Iris Capital has been given approval for the $800-million Victoria and Albert apartment tower at Broadbeach. Meanwhile, Melbourne-based Gurner Group’s La Pelago mega-project will include four towers across 11,000sq m at Ferny Avenue, Surfers Paradise. The $1.75 billion project will house more than 900 residences and about 200 hotel suites up to 60 levels.
Another Melbourne-based developer, Central Equity, has reportedly begun early sales at Pacific One, a 359-apartment tower, also in Surfers Paradise. And SPG Land has been given approval in the same area for Paradiso Place with 792 apartments.
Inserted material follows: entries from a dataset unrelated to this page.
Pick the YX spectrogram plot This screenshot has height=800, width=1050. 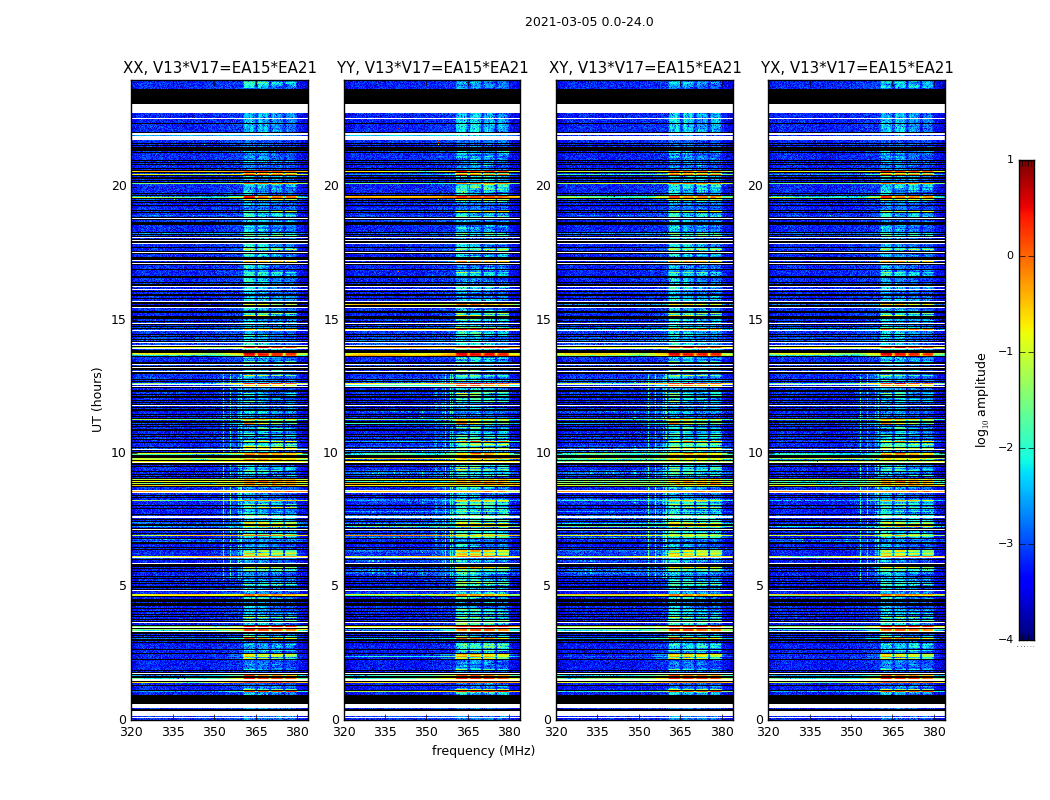(x=856, y=400)
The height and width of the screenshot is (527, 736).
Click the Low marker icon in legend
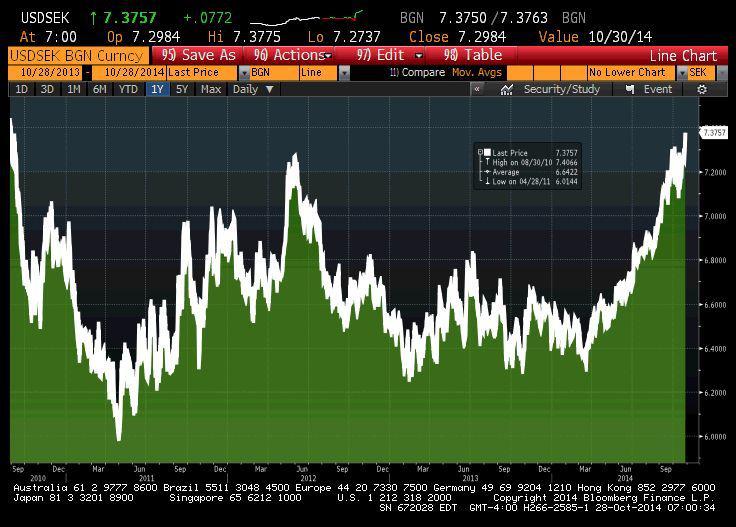[x=486, y=181]

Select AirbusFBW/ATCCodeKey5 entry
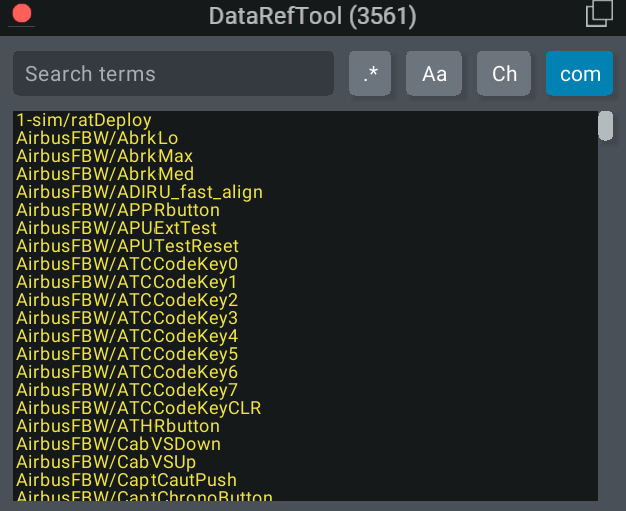point(127,354)
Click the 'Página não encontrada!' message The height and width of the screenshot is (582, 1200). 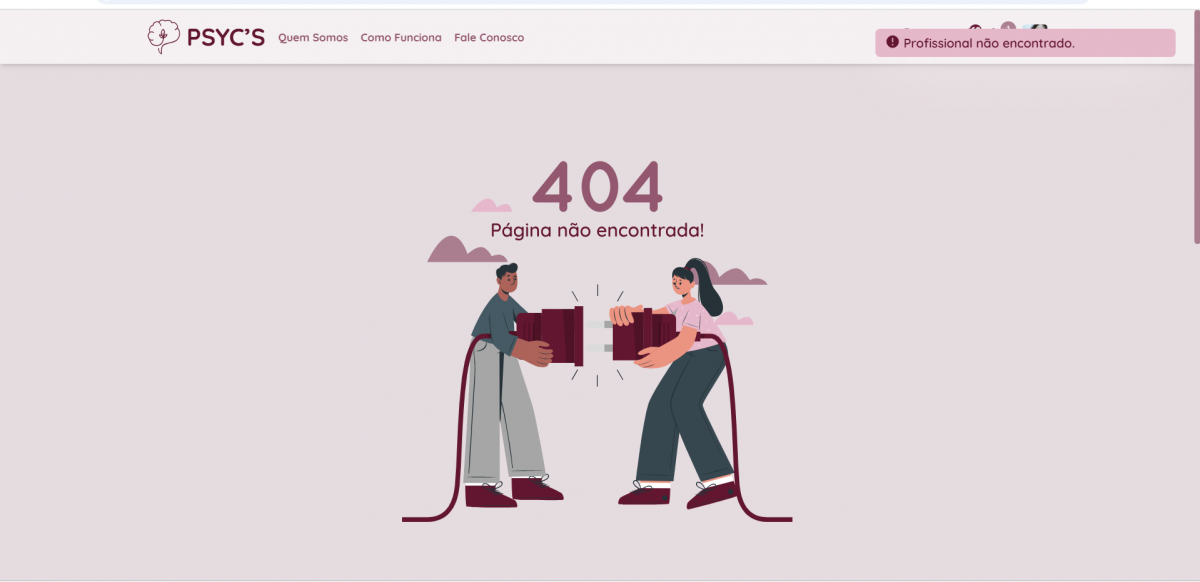pyautogui.click(x=597, y=230)
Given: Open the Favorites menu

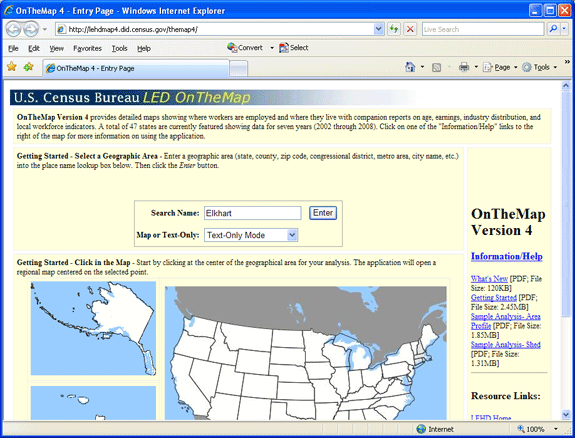Looking at the screenshot, I should (x=87, y=48).
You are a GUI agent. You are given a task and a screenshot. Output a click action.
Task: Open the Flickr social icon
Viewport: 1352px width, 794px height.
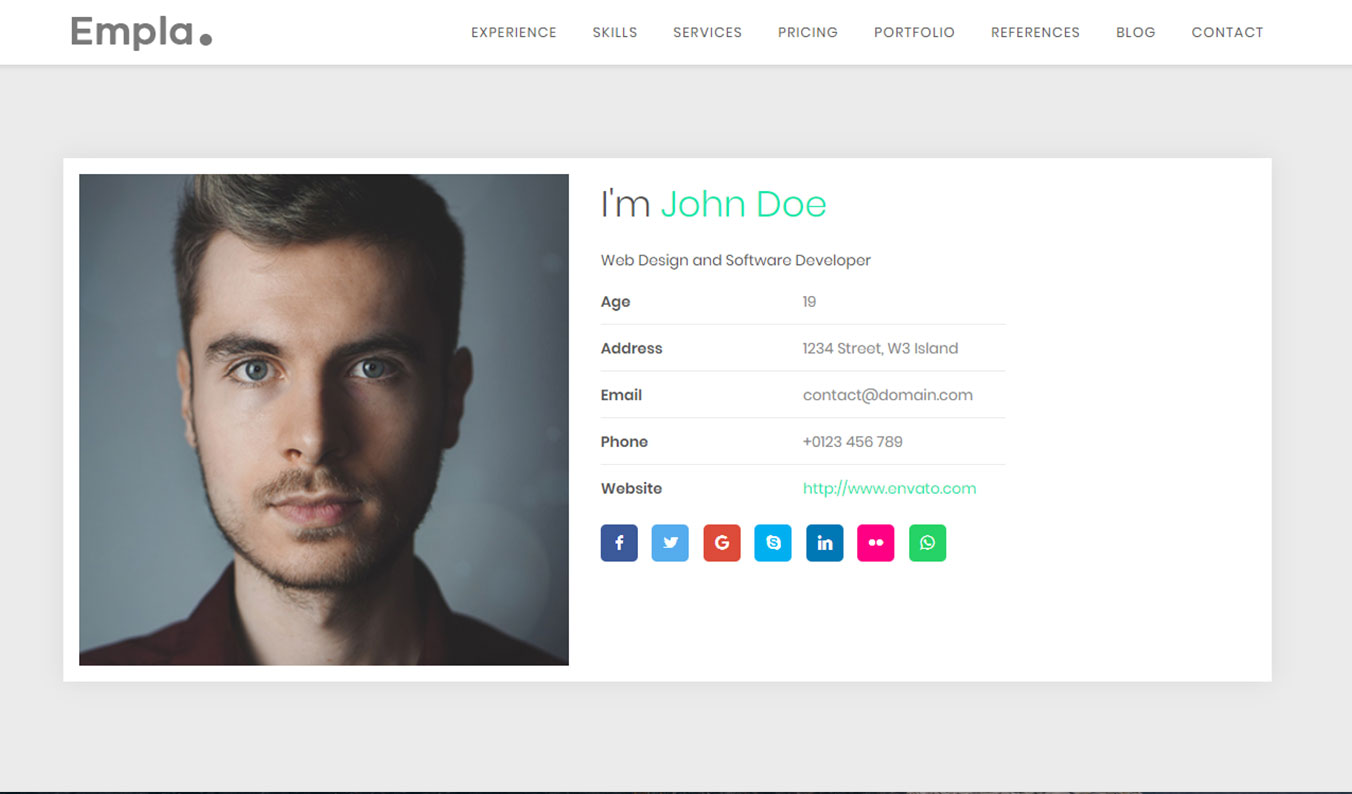pos(876,543)
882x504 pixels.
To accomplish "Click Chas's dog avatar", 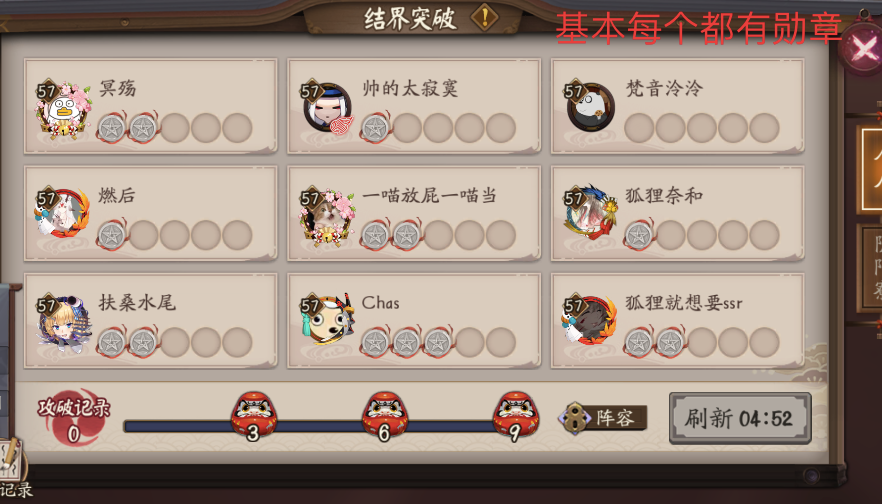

“These are likely to alleviate the supply problem, although they are very different projects,” Campbell said. “They are all large-scale and resort-style. We’ll be watching these sales closely as the market digests rising interest rates and any new initiatives at the federal level.”
She said construction costs and supply-chain issues meant it was possible not as many projects would make it out of the ground. And volatile weather in NSW and Queensland had put a dampener on construction activity over the first quarter.
“But at the same time there has been record low unemployment and record low supply levels.”
However, observers remain bullish. Prior to 2021, the Gold Coast market absorbed an average of 1,100 new apartments a year with a high of 1,600 in 2015 and a low of 800 in 2017. If the March-quarter sales of 377 are repeated throughout the year, 2022 could become the third biggest year for sales behind 2015.
“The dominant buyer profile for Gold Coast apartments remains owner-occupiers looking for larger apartments,” Campbell said. “While supply dropped, the price increased. Almost a third of the sales—about 31 per cent—were at price points above $1 million, which reflects the general increase in apartment values.”